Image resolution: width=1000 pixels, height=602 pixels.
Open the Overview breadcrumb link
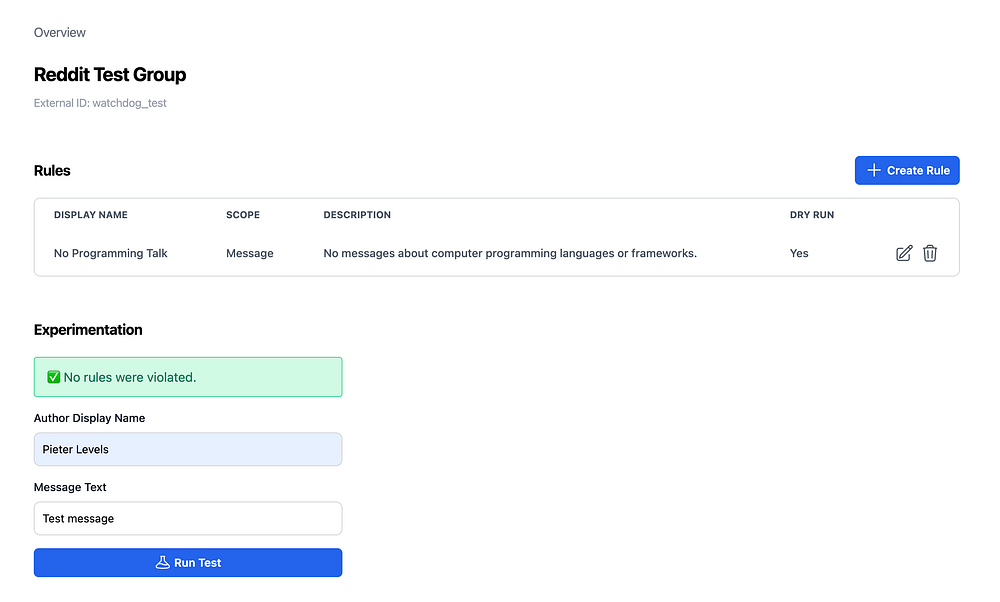(59, 33)
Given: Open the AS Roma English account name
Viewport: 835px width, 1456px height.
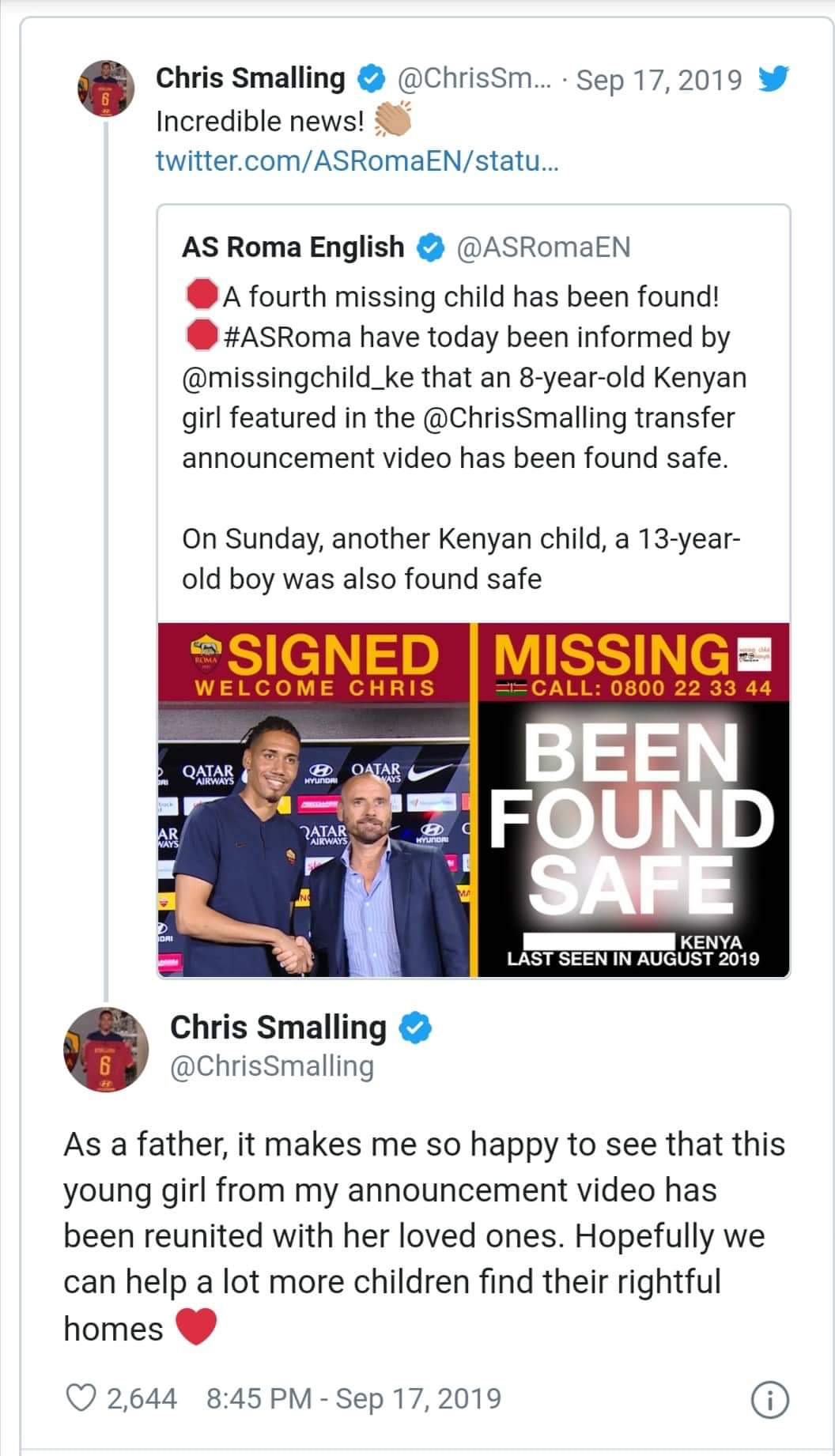Looking at the screenshot, I should point(293,247).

####

The problem: Once the pictures are removed, reproduce the remaining entries above exactly.

Answer area:
Image resolution: width=1000 pixels, height=602 pixels.
Open the Overview breadcrumb link
(59, 33)
Given: Open the AS Roma English account name
Viewport: 835px width, 1456px height.
Looking at the screenshot, I should point(293,247).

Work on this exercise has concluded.